There are more benefits to an A-B trust, even if estate taxes are no longer an issue. One is that the spouses may like the idea that the survivor will benefit from the irrevocable trust, but that the survivor will not be able to give all the money away or leave it to a new spouse. They know that what’s left when the survivor dies will go to the originally named beneficiaries. This is of course especially important with second marriages when the spouses do not have mutual children. Additionally, the irrevocable trust will be protected from creditors, as discussed above, so the survivor has that additional benefit.
Finally, the A-B arrangement still may help reduce estate taxes. For clients with enough money to exceed the exemption amount, the A-B Trust is a more tax-effective strategy than relying upon the portability provision. One concern is that the portability law could be discontinued. Even if it remains, having separate trusts allows the surviving spouse more flexibility and control. With separate trusts, the survivor can spend the money from Trust A and let Trust B grow and appreciate, gradually ensuring that more and more money is not subject to estate tax. Additionally, the generation-skipping tax (GST) exemption of the first spouse is not preserved through portability. It is, however, preserved in an irrevocable Family Trust, and that results in more estate tax savings for the next generation. Even those clients who do not currently have enough assets to warrant estate tax concerns may be concerned that Congress may lower the exemption at some point.
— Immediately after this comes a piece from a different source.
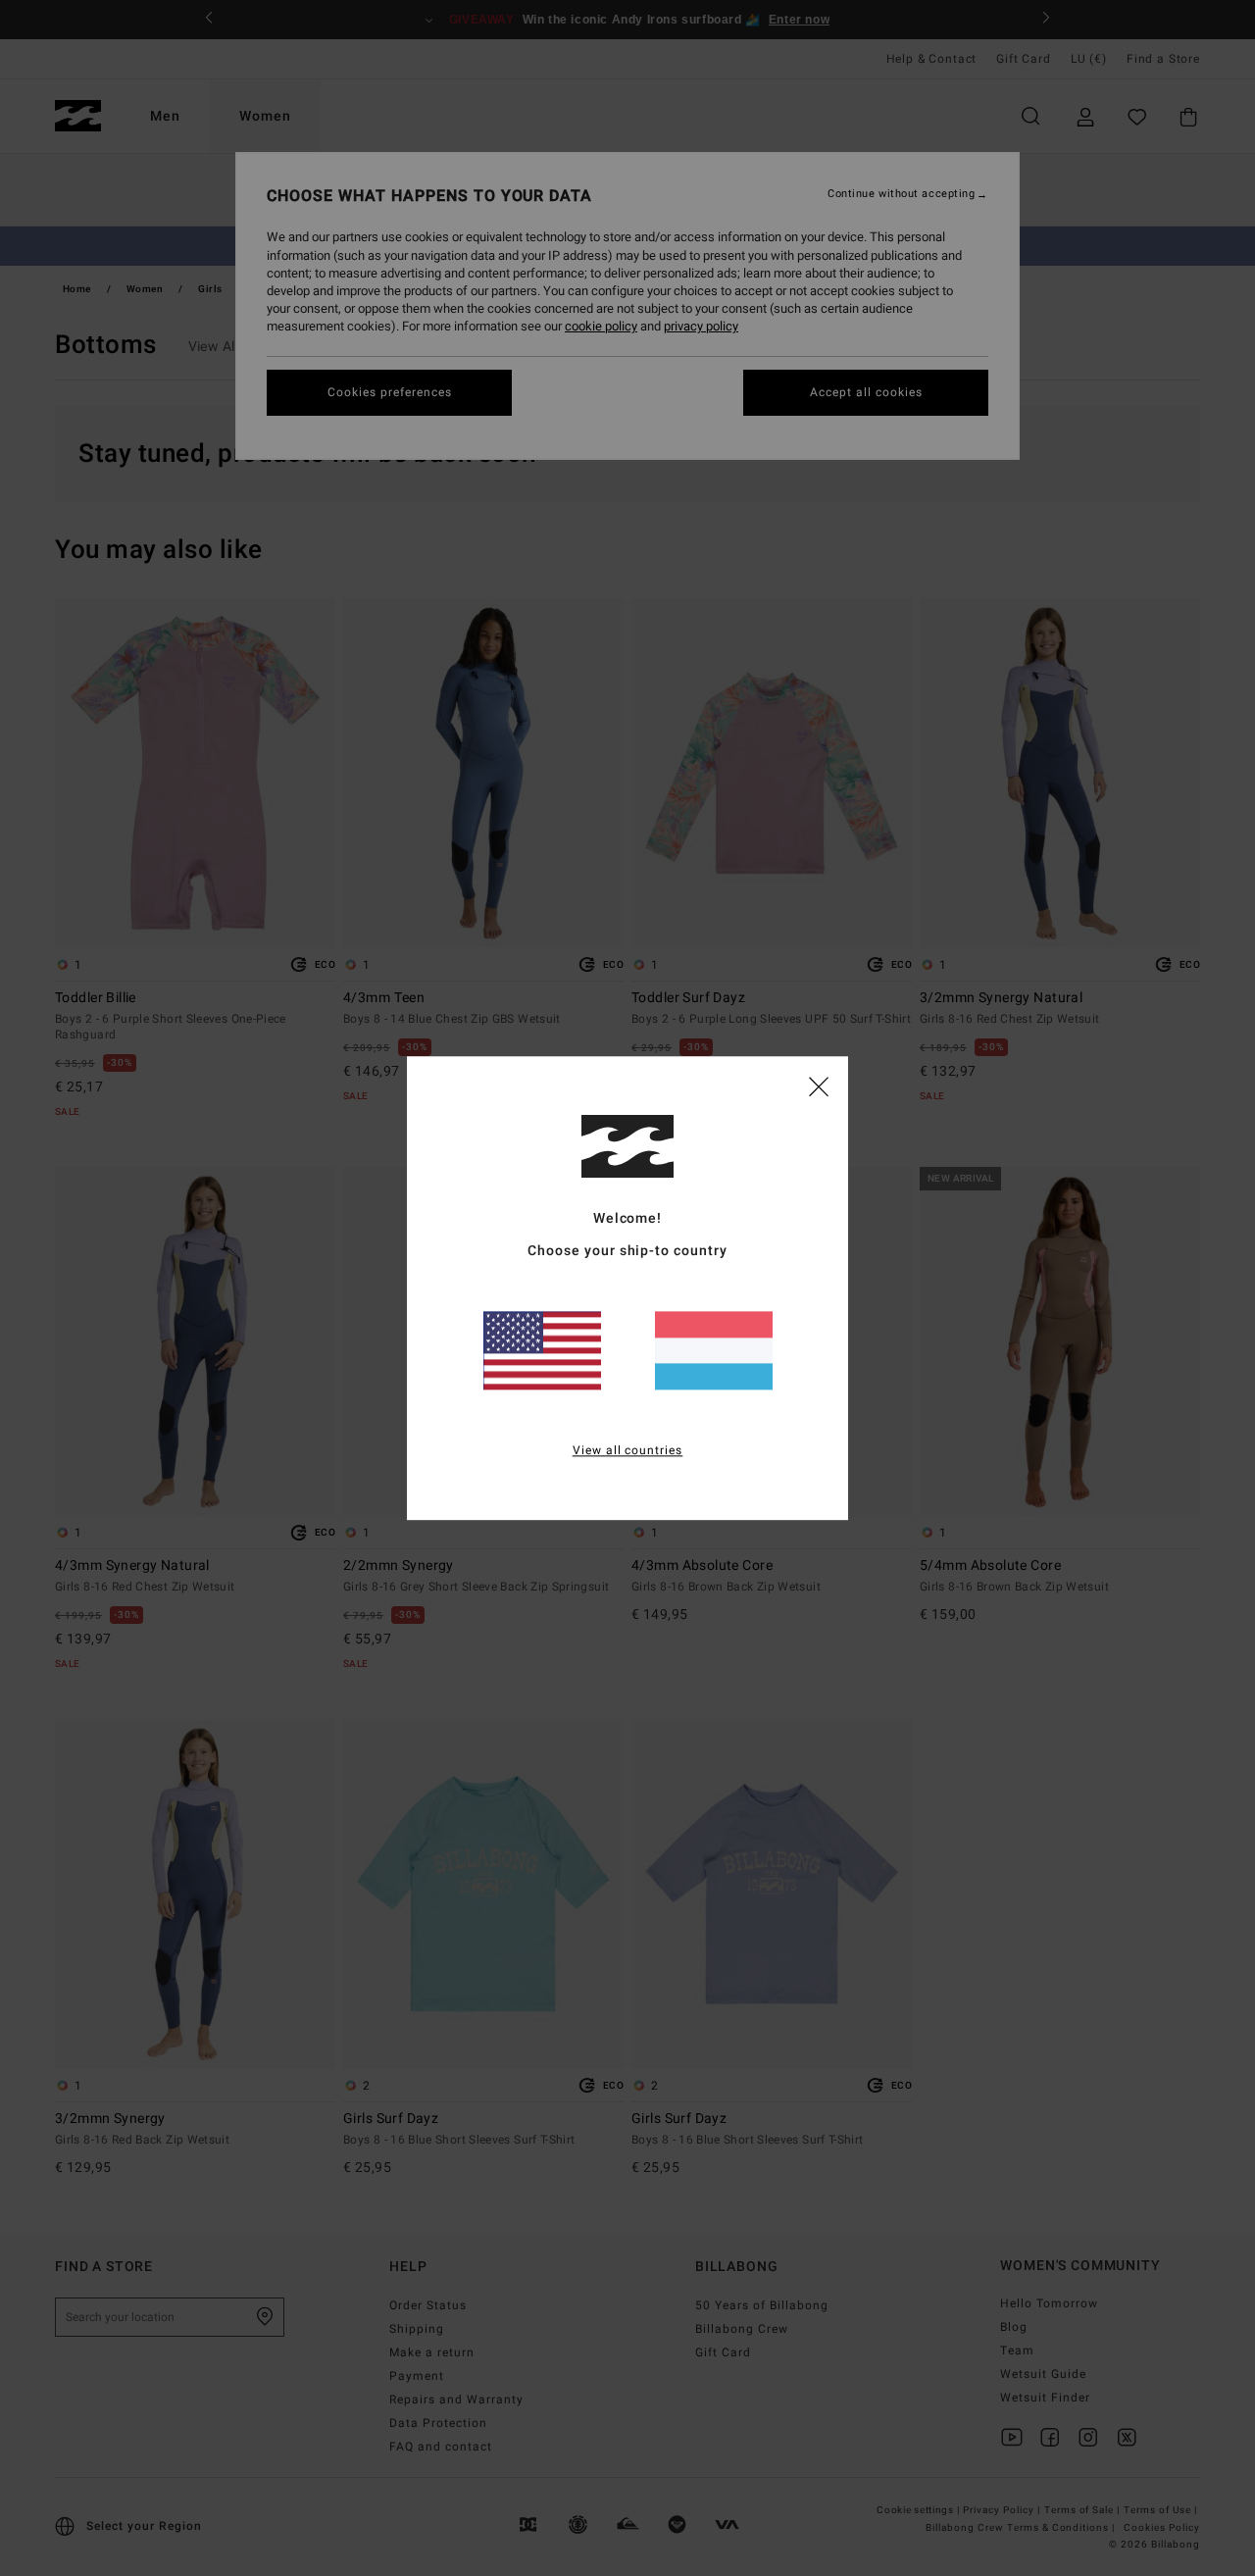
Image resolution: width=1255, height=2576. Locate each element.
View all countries (628, 1450)
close (818, 1085)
Balanced against all the potential benefits is the downside of an A-B arrangement. It does add a layer of complexity to the administration of an estate, and it requires that the B Trust be kept separate, with its own taxpayer identification number. However, especially if it gives the survivor the appropriate level of flexibility through a power of appointment, there isn’t a substantial downside to the creation of this trust arrangement, and the administrative work may entail no more than a few extra hours of work each year.
Of course, each individual has to decide what is best in light of the circumstances. However, it’s important to know that this “change” in the estate tax law doesn’t make it advisable to rip up the estate plan that you worked so hard to finally put in place a few years or even months ago, and start anew. This is one item you don’t need to add back to your New Year’s resolution list.